(Dataset records)
Segment Open

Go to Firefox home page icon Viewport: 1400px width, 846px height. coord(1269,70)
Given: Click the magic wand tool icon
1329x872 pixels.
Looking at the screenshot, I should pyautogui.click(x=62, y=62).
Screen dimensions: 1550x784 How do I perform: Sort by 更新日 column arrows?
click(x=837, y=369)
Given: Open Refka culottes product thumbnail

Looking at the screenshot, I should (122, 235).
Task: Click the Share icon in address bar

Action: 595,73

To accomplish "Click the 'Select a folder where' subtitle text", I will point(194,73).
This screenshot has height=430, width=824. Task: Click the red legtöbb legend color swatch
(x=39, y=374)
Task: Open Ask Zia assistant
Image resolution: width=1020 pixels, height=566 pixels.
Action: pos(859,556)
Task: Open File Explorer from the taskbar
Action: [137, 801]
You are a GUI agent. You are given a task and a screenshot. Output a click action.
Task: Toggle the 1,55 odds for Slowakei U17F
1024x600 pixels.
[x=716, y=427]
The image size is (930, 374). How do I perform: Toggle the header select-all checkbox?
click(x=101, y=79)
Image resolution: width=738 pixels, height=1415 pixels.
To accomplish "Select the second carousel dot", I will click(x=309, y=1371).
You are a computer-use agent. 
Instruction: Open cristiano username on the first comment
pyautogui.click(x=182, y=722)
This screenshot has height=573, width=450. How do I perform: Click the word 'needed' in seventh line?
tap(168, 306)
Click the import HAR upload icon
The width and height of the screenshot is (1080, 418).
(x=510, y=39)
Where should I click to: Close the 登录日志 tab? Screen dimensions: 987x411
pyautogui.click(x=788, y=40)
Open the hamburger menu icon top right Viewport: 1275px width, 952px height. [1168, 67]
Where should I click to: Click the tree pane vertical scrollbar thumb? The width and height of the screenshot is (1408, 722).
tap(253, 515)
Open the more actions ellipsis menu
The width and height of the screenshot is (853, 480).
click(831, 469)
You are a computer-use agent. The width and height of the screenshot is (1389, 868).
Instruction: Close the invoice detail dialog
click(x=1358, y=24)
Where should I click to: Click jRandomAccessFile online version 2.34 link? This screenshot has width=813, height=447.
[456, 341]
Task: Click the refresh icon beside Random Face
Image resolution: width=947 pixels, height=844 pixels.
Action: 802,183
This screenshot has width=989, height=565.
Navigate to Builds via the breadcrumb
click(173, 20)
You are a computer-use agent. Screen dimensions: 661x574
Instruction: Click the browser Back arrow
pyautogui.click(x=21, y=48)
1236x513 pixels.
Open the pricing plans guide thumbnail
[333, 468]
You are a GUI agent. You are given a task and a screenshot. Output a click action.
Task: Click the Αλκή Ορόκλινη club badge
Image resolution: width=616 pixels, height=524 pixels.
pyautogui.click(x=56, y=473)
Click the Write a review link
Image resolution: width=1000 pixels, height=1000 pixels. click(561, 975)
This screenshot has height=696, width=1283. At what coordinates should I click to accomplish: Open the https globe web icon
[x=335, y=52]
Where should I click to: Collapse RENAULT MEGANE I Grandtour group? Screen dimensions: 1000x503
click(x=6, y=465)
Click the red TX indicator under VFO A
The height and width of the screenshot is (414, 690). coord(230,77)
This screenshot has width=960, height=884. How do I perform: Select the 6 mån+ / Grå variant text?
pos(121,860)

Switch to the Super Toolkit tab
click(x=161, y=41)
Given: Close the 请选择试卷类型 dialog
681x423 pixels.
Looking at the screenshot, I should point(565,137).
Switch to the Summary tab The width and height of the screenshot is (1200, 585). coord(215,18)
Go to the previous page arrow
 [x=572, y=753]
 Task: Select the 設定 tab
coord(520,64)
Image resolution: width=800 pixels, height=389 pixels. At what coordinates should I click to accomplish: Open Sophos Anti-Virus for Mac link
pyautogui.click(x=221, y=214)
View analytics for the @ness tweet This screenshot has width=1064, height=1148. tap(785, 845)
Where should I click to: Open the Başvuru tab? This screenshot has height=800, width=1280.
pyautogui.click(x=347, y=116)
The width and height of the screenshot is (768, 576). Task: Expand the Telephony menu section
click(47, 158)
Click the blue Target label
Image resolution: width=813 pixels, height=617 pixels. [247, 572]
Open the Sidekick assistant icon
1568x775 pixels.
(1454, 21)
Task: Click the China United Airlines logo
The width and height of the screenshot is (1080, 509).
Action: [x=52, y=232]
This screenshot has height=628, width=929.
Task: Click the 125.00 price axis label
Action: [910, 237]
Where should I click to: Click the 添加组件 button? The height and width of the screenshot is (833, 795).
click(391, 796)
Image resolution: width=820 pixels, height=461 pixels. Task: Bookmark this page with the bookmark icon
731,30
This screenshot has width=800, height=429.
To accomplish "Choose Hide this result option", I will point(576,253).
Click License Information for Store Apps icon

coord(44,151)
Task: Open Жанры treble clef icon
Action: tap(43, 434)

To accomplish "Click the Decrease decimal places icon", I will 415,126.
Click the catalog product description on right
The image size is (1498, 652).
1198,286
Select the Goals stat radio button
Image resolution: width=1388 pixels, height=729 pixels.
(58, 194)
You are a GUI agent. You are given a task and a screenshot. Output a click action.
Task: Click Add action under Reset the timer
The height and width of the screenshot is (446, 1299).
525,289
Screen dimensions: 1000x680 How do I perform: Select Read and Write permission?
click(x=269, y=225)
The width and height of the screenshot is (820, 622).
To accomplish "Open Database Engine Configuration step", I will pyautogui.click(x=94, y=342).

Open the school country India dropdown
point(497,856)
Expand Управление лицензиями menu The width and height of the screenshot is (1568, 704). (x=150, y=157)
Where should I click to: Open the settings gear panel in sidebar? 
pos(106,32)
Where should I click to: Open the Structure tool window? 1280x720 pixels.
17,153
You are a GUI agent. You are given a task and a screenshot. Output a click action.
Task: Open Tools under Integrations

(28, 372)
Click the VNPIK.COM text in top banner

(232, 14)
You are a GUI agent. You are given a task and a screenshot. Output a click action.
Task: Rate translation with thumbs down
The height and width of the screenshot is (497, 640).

Segment Closed

● **Task brief**:
The records above are to be restated word for word, in full.

● **Solution below**:
Go to Firefox home page icon Viewport: 1400px width, 846px height. coord(1269,70)
Given: Click the magic wand tool icon
1329x872 pixels.
Looking at the screenshot, I should pyautogui.click(x=62, y=62).
Screen dimensions: 1550x784 How do I perform: Sort by 更新日 column arrows?
click(x=837, y=369)
Given: Open Refka culottes product thumbnail

Looking at the screenshot, I should (122, 235).
Task: Click the Share icon in address bar

Action: 595,73

To accomplish "Click the 'Select a folder where' subtitle text", I will point(194,73).
This screenshot has height=430, width=824. Task: Click the red legtöbb legend color swatch
(x=39, y=374)
Task: Open Ask Zia assistant
Image resolution: width=1020 pixels, height=566 pixels.
Action: pos(859,556)
Task: Open File Explorer from the taskbar
Action: [137, 801]
You are a GUI agent. You are given a task and a screenshot. Output a click action.
Task: Toggle the 1,55 odds for Slowakei U17F
1024x600 pixels.
[x=716, y=427]
The image size is (930, 374). How do I perform: Toggle the header select-all checkbox?
click(x=101, y=79)
Image resolution: width=738 pixels, height=1415 pixels.
To accomplish "Select the second carousel dot", I will click(x=309, y=1371).
You are a computer-use agent. 
Instruction: Open cristiano username on the first comment
pyautogui.click(x=182, y=722)
This screenshot has height=573, width=450. How do I perform: Click the word 'needed' in seventh line?
tap(168, 306)
Click the import HAR upload icon
The width and height of the screenshot is (1080, 418).
(x=510, y=39)
Where should I click to: Close the 登录日志 tab? Screen dimensions: 987x411
pyautogui.click(x=788, y=40)
Open the hamburger menu icon top right Viewport: 1275px width, 952px height. [1168, 67]
Where should I click to: Click the tree pane vertical scrollbar thumb? The width and height of the screenshot is (1408, 722).
tap(253, 515)
Open the more actions ellipsis menu
The width and height of the screenshot is (853, 480).
click(831, 469)
You are a computer-use agent. The width and height of the screenshot is (1389, 868).
Instruction: Close the invoice detail dialog
click(x=1358, y=24)
Where should I click to: Click jRandomAccessFile online version 2.34 link? This screenshot has width=813, height=447.
[456, 341]
Task: Click the refresh icon beside Random Face
Image resolution: width=947 pixels, height=844 pixels.
Action: 802,183
This screenshot has width=989, height=565.
Navigate to Builds via the breadcrumb
click(173, 20)
You are a computer-use agent. Screen dimensions: 661x574
Instruction: Click the browser Back arrow
pyautogui.click(x=21, y=48)
1236x513 pixels.
Open the pricing plans guide thumbnail
[333, 468]
You are a GUI agent. You are given a task and a screenshot. Output a click action.
Task: Click the Αλκή Ορόκλινη club badge
Image resolution: width=616 pixels, height=524 pixels.
pyautogui.click(x=56, y=473)
Click the Write a review link
Image resolution: width=1000 pixels, height=1000 pixels. click(561, 975)
This screenshot has height=696, width=1283. At what coordinates should I click to accomplish: Open the https globe web icon
[x=335, y=52]
Where should I click to: Collapse RENAULT MEGANE I Grandtour group? Screen dimensions: 1000x503
click(x=6, y=465)
Click the red TX indicator under VFO A
The height and width of the screenshot is (414, 690). coord(230,77)
This screenshot has width=960, height=884. How do I perform: Select the 6 mån+ / Grå variant text?
pos(121,860)

Switch to the Super Toolkit tab
click(x=161, y=41)
Given: Close the 请选择试卷类型 dialog
681x423 pixels.
Looking at the screenshot, I should point(565,137).
Switch to the Summary tab The width and height of the screenshot is (1200, 585). coord(215,18)
Go to the previous page arrow
 [x=572, y=753]
 Task: Select the 設定 tab
coord(520,64)
Image resolution: width=800 pixels, height=389 pixels. At what coordinates should I click to accomplish: Open Sophos Anti-Virus for Mac link
pyautogui.click(x=221, y=214)
View analytics for the @ness tweet This screenshot has width=1064, height=1148. tap(785, 845)
Where should I click to: Open the Başvuru tab? This screenshot has height=800, width=1280.
pyautogui.click(x=347, y=116)
The width and height of the screenshot is (768, 576). Task: Expand the Telephony menu section
click(47, 158)
Click the blue Target label
Image resolution: width=813 pixels, height=617 pixels. [247, 572]
Open the Sidekick assistant icon
1568x775 pixels.
(1454, 21)
Task: Click the China United Airlines logo
The width and height of the screenshot is (1080, 509).
Action: [x=52, y=232]
This screenshot has height=628, width=929.
Task: Click the 125.00 price axis label
Action: [910, 237]
Where should I click to: Click the 添加组件 button? The height and width of the screenshot is (833, 795).
click(391, 796)
Image resolution: width=820 pixels, height=461 pixels. Task: Bookmark this page with the bookmark icon
731,30
This screenshot has width=800, height=429.
To accomplish "Choose Hide this result option", I will point(576,253).
Click License Information for Store Apps icon

coord(44,151)
Task: Open Жанры treble clef icon
Action: tap(43, 434)

To accomplish "Click the Decrease decimal places icon", I will 415,126.
Click the catalog product description on right
The image size is (1498, 652).
1198,286
Select the Goals stat radio button
Image resolution: width=1388 pixels, height=729 pixels.
(58, 194)
You are a GUI agent. You are given a task and a screenshot. Output a click action.
Task: Click Add action under Reset the timer
The height and width of the screenshot is (446, 1299).
525,289
Screen dimensions: 1000x680 How do I perform: Select Read and Write permission?
click(x=269, y=225)
The width and height of the screenshot is (820, 622).
To accomplish "Open Database Engine Configuration step", I will pyautogui.click(x=94, y=342).

Open the school country India dropdown
point(497,856)
Expand Управление лицензиями menu The width and height of the screenshot is (1568, 704). (x=150, y=157)
Where should I click to: Open the settings gear panel in sidebar? 
pos(106,32)
Where should I click to: Open the Structure tool window? 1280x720 pixels.
17,153
You are a GUI agent. You are given a task and a screenshot. Output a click action.
Task: Open Tools under Integrations

(28, 372)
Click the VNPIK.COM text in top banner

(232, 14)
You are a GUI agent. You are given a task and a screenshot. Output a click action.
Task: Rate translation with thumbs down
The height and width of the screenshot is (497, 640).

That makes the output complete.